I imagine this would NOT make sense to be built into core ajv, but maybe this would be appropriate as an ajv plugin.
Will you be able to implement it?
If this fits into the vision of the Ajv team and I have some high level guidance about the best way to implement it (e.g. "this should be a plugin!"), I could create an implementation.
The problem with this approach is it obscures the fact that the validation logic deals with the immutable serializable concrete structures, not a subset of abstract javascript/typescript types. Basically for every new schema object a completely new validation function has to be compiled. This process becomes more expensive with more functions and the size of the schema, requiring an async logic for this whole process past certain threshold. So you have two ways about it:
- Create a separate schema for each permutation you need and compile validation function for it.
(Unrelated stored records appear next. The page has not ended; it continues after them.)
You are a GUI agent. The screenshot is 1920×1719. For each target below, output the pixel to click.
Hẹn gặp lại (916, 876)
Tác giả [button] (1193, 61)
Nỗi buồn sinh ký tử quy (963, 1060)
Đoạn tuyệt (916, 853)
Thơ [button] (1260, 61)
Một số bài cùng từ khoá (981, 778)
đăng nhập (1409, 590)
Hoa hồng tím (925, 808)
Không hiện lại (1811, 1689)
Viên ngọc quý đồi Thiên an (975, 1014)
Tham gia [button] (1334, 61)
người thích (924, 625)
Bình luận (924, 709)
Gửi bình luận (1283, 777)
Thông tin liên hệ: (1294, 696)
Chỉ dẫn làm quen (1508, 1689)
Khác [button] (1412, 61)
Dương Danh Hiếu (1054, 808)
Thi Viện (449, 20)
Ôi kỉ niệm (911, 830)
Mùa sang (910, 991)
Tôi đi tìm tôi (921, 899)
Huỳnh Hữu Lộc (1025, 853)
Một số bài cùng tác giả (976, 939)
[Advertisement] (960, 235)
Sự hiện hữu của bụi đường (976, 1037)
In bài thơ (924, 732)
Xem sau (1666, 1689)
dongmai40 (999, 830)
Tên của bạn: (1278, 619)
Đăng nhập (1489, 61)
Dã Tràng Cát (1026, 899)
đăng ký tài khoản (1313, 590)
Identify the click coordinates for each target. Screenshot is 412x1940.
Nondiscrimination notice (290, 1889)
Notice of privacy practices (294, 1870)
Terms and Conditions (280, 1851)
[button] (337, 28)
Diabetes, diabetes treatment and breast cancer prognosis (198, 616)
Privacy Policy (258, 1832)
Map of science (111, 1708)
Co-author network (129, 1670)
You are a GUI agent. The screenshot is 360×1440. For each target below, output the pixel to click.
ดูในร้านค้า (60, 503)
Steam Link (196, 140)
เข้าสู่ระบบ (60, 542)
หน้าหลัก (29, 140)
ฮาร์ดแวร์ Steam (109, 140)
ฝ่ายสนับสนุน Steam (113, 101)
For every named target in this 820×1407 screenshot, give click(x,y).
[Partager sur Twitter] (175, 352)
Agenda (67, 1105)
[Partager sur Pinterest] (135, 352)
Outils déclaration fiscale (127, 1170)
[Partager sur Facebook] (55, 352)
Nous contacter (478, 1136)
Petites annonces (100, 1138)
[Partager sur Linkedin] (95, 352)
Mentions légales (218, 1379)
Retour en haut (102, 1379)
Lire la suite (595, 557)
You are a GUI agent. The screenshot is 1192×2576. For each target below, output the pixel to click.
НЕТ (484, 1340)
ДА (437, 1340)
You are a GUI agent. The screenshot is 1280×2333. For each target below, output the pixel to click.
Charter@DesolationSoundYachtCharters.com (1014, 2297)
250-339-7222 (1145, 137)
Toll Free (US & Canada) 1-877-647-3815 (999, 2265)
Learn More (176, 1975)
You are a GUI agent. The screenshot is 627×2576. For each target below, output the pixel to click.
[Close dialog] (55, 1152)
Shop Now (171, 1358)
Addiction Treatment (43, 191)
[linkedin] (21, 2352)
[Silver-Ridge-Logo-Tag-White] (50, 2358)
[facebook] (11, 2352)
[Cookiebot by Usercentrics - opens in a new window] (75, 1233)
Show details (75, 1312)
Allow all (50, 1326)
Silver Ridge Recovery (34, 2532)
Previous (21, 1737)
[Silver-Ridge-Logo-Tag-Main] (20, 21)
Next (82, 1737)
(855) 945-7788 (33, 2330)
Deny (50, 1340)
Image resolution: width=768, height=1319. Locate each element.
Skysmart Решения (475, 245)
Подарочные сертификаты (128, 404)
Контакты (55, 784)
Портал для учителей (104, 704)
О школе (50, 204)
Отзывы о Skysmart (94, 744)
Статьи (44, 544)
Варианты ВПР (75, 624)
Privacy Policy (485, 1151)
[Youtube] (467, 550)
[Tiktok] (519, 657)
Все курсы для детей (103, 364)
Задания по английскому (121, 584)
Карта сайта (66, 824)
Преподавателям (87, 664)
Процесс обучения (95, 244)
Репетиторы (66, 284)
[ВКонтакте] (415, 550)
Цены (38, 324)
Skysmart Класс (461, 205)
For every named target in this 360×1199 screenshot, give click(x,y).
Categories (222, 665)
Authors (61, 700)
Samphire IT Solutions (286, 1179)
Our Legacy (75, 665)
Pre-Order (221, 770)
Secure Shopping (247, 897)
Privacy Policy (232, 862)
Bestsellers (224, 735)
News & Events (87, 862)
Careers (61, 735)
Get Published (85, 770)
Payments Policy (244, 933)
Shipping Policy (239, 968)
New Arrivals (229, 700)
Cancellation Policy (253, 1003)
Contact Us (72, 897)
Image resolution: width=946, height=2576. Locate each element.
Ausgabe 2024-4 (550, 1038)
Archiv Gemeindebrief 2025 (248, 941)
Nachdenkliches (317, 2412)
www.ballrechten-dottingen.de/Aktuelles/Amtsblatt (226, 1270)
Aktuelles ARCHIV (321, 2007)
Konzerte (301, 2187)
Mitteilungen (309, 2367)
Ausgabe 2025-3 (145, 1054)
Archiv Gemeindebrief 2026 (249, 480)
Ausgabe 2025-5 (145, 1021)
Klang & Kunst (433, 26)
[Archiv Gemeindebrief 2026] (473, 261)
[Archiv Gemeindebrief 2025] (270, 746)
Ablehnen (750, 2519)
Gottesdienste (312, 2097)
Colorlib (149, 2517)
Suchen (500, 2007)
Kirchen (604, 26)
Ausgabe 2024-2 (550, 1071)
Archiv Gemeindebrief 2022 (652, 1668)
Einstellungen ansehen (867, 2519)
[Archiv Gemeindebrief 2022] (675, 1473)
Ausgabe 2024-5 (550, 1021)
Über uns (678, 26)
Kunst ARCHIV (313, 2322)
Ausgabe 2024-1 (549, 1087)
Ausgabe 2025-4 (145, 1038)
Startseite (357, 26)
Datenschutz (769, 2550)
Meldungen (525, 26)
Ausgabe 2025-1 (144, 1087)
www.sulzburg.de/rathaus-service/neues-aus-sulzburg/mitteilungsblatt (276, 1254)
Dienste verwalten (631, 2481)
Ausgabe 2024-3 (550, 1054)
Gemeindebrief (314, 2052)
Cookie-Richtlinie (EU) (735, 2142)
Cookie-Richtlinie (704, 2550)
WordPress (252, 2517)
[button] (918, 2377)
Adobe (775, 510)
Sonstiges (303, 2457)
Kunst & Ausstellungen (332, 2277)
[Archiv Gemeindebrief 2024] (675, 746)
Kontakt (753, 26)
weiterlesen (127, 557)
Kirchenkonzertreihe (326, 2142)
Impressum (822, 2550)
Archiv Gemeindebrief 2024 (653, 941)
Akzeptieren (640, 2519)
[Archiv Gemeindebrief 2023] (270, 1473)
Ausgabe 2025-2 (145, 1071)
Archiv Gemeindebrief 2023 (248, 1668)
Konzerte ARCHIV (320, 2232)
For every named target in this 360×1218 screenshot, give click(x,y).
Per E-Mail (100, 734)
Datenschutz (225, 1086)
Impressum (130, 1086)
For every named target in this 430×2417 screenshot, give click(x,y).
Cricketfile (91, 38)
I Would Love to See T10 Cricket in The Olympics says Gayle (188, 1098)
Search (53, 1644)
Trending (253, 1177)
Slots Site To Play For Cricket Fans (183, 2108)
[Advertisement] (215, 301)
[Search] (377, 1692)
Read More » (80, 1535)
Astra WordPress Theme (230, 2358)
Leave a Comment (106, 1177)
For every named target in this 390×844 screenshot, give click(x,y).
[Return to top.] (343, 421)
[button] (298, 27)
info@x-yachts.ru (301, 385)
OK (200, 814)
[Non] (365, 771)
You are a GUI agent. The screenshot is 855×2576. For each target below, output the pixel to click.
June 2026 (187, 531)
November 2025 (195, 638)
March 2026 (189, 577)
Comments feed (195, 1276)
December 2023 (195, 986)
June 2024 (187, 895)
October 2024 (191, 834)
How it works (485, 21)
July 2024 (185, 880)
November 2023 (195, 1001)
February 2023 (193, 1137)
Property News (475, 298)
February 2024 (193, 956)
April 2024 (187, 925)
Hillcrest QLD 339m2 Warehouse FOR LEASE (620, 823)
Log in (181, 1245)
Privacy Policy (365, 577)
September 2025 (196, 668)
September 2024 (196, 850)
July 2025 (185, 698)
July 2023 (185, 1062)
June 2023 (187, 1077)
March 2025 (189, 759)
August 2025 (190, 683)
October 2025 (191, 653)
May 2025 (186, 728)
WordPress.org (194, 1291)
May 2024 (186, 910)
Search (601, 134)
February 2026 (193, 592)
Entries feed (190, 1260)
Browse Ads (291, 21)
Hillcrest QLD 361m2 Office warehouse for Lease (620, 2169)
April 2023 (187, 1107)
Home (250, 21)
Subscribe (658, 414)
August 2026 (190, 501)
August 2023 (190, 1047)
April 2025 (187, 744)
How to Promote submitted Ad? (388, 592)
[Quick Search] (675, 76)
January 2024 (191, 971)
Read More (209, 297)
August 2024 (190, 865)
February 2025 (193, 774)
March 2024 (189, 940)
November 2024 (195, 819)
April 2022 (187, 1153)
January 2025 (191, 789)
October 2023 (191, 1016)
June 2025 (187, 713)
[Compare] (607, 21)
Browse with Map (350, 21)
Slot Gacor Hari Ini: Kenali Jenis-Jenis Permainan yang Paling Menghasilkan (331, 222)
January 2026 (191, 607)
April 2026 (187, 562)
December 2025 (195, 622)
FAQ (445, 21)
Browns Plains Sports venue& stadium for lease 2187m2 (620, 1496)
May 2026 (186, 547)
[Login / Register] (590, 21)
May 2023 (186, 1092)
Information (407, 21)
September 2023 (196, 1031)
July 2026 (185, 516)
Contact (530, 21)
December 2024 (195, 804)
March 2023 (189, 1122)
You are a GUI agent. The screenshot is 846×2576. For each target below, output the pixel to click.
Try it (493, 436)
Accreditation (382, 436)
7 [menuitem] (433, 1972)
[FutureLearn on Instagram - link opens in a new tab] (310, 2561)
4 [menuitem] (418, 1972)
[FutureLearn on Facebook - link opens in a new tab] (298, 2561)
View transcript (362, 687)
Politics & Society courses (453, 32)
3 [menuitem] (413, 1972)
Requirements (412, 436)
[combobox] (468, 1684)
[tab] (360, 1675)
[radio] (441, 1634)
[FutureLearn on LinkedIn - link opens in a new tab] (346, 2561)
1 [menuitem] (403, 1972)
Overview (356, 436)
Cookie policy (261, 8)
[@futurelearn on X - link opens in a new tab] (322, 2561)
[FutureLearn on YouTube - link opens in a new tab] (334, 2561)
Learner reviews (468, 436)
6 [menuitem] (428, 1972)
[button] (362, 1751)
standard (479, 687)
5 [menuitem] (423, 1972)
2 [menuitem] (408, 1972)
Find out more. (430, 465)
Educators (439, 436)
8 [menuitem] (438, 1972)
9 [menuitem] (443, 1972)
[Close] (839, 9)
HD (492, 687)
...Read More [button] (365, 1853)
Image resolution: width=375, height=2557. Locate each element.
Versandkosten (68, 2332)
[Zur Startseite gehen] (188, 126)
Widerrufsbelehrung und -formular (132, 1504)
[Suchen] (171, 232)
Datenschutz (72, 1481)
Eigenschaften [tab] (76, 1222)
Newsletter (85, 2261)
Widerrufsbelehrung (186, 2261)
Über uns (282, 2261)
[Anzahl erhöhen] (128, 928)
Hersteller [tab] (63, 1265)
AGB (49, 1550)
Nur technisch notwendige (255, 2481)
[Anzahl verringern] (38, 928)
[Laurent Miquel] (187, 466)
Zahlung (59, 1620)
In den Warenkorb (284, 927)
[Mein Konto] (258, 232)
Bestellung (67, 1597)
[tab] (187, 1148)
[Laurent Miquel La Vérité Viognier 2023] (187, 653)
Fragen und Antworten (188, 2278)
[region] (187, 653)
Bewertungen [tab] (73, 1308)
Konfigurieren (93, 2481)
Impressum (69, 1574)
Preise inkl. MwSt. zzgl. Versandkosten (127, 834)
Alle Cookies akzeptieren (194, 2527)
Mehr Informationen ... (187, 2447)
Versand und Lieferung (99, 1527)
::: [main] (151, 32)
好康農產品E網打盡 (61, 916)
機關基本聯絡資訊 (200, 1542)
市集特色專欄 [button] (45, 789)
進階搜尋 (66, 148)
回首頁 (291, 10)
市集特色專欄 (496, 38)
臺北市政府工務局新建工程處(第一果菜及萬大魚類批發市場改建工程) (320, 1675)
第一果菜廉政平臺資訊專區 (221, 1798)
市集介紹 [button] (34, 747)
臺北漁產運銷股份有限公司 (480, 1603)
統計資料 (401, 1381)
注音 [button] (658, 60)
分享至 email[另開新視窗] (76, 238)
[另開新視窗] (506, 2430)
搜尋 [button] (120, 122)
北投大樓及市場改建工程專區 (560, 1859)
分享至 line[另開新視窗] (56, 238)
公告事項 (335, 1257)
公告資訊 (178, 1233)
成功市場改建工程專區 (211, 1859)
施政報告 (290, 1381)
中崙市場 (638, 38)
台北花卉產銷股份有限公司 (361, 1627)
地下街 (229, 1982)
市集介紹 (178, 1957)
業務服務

Yes it is annoying, but this is how json schema works and you shouldn't obscure this fact in the repo code.
$defskeyword might help structuring the ever increasing amount of schema files, but can hurt readability if not used properly. - Create an abstract class which implements the interface for the resulting schema and add methods which transform into needed permutations. This way typescript will error on any type mismatch or missing implementations on a concrete class.
In general avoid creating schemas for the structures which aren't going to be serialized. It is tempting to do because the simple JSON schemas map neatly into simple typescript interfaces, but the more complex logic on either of those gets increasingly hard to maintain and down the line makes validation logic incomprehensible.